__Saved data entries__
┌────────

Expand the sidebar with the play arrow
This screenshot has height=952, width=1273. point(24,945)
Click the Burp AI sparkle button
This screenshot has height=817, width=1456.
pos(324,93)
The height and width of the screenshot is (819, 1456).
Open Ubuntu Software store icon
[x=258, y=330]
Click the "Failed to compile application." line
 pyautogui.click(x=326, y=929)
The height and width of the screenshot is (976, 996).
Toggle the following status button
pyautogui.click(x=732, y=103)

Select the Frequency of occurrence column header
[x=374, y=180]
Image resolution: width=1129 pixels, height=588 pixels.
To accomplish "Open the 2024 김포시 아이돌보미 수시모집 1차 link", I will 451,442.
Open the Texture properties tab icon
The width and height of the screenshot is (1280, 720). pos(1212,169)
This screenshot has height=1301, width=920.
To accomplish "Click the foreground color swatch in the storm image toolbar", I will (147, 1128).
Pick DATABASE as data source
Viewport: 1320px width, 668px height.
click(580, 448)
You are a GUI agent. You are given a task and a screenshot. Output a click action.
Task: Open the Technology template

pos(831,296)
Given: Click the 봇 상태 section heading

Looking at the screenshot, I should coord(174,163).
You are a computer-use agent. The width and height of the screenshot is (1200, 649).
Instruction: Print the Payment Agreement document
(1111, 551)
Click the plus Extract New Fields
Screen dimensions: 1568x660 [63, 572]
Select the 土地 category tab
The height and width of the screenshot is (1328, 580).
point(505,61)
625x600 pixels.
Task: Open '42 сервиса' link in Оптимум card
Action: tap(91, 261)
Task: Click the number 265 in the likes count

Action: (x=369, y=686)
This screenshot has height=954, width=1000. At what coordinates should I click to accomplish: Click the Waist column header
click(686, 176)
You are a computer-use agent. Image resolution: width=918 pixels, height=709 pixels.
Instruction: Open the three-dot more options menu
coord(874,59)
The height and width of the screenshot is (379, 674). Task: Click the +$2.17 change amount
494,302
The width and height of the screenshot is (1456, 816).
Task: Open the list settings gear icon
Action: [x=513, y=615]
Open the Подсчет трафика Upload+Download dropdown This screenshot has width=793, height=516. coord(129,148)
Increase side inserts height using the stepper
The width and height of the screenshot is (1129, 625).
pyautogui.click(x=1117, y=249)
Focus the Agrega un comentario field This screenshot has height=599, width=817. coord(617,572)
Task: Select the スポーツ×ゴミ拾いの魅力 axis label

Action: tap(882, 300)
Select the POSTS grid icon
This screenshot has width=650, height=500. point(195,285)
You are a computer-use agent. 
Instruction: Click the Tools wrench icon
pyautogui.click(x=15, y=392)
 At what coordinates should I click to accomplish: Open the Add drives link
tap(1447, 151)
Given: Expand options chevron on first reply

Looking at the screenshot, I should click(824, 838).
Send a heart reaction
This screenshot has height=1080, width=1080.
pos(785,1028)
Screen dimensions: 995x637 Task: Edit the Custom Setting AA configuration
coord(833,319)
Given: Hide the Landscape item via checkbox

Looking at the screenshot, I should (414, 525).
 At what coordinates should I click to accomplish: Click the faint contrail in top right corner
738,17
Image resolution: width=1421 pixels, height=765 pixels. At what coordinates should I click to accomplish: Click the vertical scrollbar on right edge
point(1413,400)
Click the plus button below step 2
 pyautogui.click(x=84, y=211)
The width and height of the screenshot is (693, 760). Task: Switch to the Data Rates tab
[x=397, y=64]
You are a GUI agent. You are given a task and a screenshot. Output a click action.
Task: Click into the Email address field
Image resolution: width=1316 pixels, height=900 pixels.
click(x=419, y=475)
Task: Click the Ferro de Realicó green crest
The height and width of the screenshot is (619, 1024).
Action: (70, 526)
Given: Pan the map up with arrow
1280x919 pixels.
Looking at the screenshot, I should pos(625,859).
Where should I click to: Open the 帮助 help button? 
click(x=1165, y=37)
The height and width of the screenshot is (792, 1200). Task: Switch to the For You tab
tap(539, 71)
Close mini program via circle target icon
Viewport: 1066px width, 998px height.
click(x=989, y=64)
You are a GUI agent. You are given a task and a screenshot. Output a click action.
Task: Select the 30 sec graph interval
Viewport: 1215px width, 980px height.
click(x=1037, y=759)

└────────

__DO THIS__
Write out all of the data above without any changes to its wording.

__COMPLETED EXERCISE__
Expand the sidebar with the play arrow
This screenshot has height=952, width=1273. point(24,945)
Click the Burp AI sparkle button
This screenshot has height=817, width=1456.
pos(324,93)
The height and width of the screenshot is (819, 1456).
Open Ubuntu Software store icon
[x=258, y=330]
Click the "Failed to compile application." line
 pyautogui.click(x=326, y=929)
The height and width of the screenshot is (976, 996).
Toggle the following status button
pyautogui.click(x=732, y=103)

Select the Frequency of occurrence column header
[x=374, y=180]
Image resolution: width=1129 pixels, height=588 pixels.
To accomplish "Open the 2024 김포시 아이돌보미 수시모집 1차 link", I will 451,442.
Open the Texture properties tab icon
The width and height of the screenshot is (1280, 720). pos(1212,169)
This screenshot has height=1301, width=920.
To accomplish "Click the foreground color swatch in the storm image toolbar", I will (147, 1128).
Pick DATABASE as data source
Viewport: 1320px width, 668px height.
click(580, 448)
You are a GUI agent. You are given a task and a screenshot. Output a click action.
Task: Open the Technology template

pos(831,296)
Given: Click the 봇 상태 section heading

Looking at the screenshot, I should coord(174,163).
You are a computer-use agent. The width and height of the screenshot is (1200, 649).
Instruction: Print the Payment Agreement document
(1111, 551)
Click the plus Extract New Fields
Screen dimensions: 1568x660 [63, 572]
Select the 土地 category tab
The height and width of the screenshot is (1328, 580).
point(505,61)
625x600 pixels.
Task: Open '42 сервиса' link in Оптимум card
Action: tap(91, 261)
Task: Click the number 265 in the likes count

Action: (x=369, y=686)
This screenshot has height=954, width=1000. At what coordinates should I click to accomplish: Click the Waist column header
click(686, 176)
You are a computer-use agent. Image resolution: width=918 pixels, height=709 pixels.
Instruction: Open the three-dot more options menu
coord(874,59)
The height and width of the screenshot is (379, 674). Task: Click the +$2.17 change amount
494,302
The width and height of the screenshot is (1456, 816).
Task: Open the list settings gear icon
Action: [x=513, y=615]
Open the Подсчет трафика Upload+Download dropdown This screenshot has width=793, height=516. coord(129,148)
Increase side inserts height using the stepper
The width and height of the screenshot is (1129, 625).
pyautogui.click(x=1117, y=249)
Focus the Agrega un comentario field This screenshot has height=599, width=817. coord(617,572)
Task: Select the スポーツ×ゴミ拾いの魅力 axis label

Action: tap(882, 300)
Select the POSTS grid icon
This screenshot has width=650, height=500. point(195,285)
You are a computer-use agent. 
Instruction: Click the Tools wrench icon
pyautogui.click(x=15, y=392)
 At what coordinates should I click to accomplish: Open the Add drives link
tap(1447, 151)
Given: Expand options chevron on first reply

Looking at the screenshot, I should click(824, 838).
Send a heart reaction
This screenshot has height=1080, width=1080.
pos(785,1028)
Screen dimensions: 995x637 Task: Edit the Custom Setting AA configuration
coord(833,319)
Given: Hide the Landscape item via checkbox

Looking at the screenshot, I should (414, 525).
 At what coordinates should I click to accomplish: Click the faint contrail in top right corner
738,17
Image resolution: width=1421 pixels, height=765 pixels. At what coordinates should I click to accomplish: Click the vertical scrollbar on right edge
point(1413,400)
Click the plus button below step 2
 pyautogui.click(x=84, y=211)
The width and height of the screenshot is (693, 760). Task: Switch to the Data Rates tab
[x=397, y=64]
You are a GUI agent. You are given a task and a screenshot. Output a click action.
Task: Click into the Email address field
Image resolution: width=1316 pixels, height=900 pixels.
click(x=419, y=475)
Task: Click the Ferro de Realicó green crest
The height and width of the screenshot is (619, 1024).
Action: (70, 526)
Given: Pan the map up with arrow
1280x919 pixels.
Looking at the screenshot, I should pos(625,859).
Where should I click to: Open the 帮助 help button? 
click(x=1165, y=37)
The height and width of the screenshot is (792, 1200). Task: Switch to the For You tab
tap(539, 71)
Close mini program via circle target icon
Viewport: 1066px width, 998px height.
click(x=989, y=64)
You are a GUI agent. You are given a task and a screenshot. Output a click action.
Task: Select the 30 sec graph interval
Viewport: 1215px width, 980px height.
click(x=1037, y=759)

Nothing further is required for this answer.